The application of the UN Convention on Contracts for the International Sale of Goods is expressly excluded. This agreement and matters connected with the performance thereof or otherwise arising out of this agreement shall be construed, interpreted, applied and governed and enforced in all respects by the laws of California. Customer consents to the exclusive jurisdiction of the courts of San Diego, California, agrees to accept service of process by mail and waive any jurisdiction or venue defenses otherwise available.

13. Disclaimer about Third Party Products

With regard to any third party products, services, and/or marketing programs listed on this quotation (each, a “Third Party Product”), customer agrees that it shall enter into a separate contract with such third party and Digital shall have no obligation or liability to customer with respect thereto. Digital does not endorse or guarantee the quality, accuracy, appropriateness, or effectiveness of any Third Party Product. Participation in, use of, or reliance on any Third Party Product is at customer’s own risk. Customer agrees that its execution of this quotation is not contingent on the purchase, entry into or use of any Third Party Product.

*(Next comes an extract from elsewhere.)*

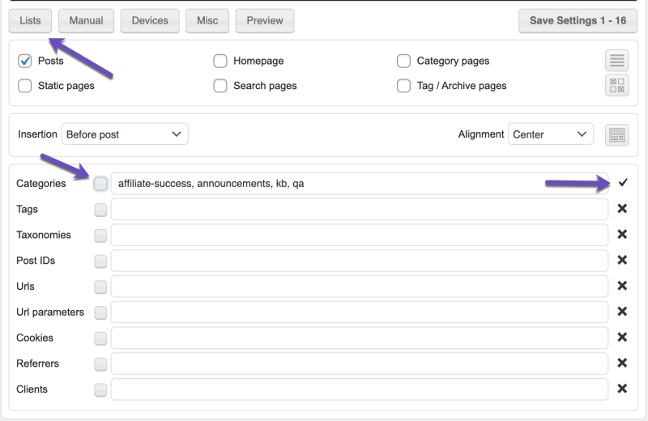This screenshot has height=421, width=648.
Task: Click the X icon beside Clients field
Action: tap(622, 389)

14. Additional or Inconsistent Terms

This instrument contains the entire, only agreement between the parties hereto relating to the subject matter hereof, and any unincorporated representation, affirmation of fact, course of prior dealings, promise or condition in connection therewith, or usage of the trade shall not be binding on either party. This instrument is not binding until signed by authorized representatives of Digital and customer. Terms and conditions set forth which differ from, conflict with or are not included in the terms and conditions set forth in this document shall not be part of any agreement between Digital and the customer unless both parties specifically accept such terms and conditions in writing. If any part of this instrument is held to be void, illegal or unenforceable, then it shall be deemed to be severed from this Agreement and the remaining provisions shall continue in full force and effect. The English language is the official language of this Agreement and shall prevail in the event of any discrepancy with an interpretation in another language.

15. Attorney’s Fees

In the event that any party institutes any legal suit, action, or proceeding, including arbitration, against the other party arising out of or relating to this Agreement, the prevailing party in the suit, action, or proceeding shall be entitled to receive, in addition to all other damages to which it may be entitled, the costs incurred by such party in conducting the suit, action, or proceeding, including actual attorneys’ fees and expenses and court costs.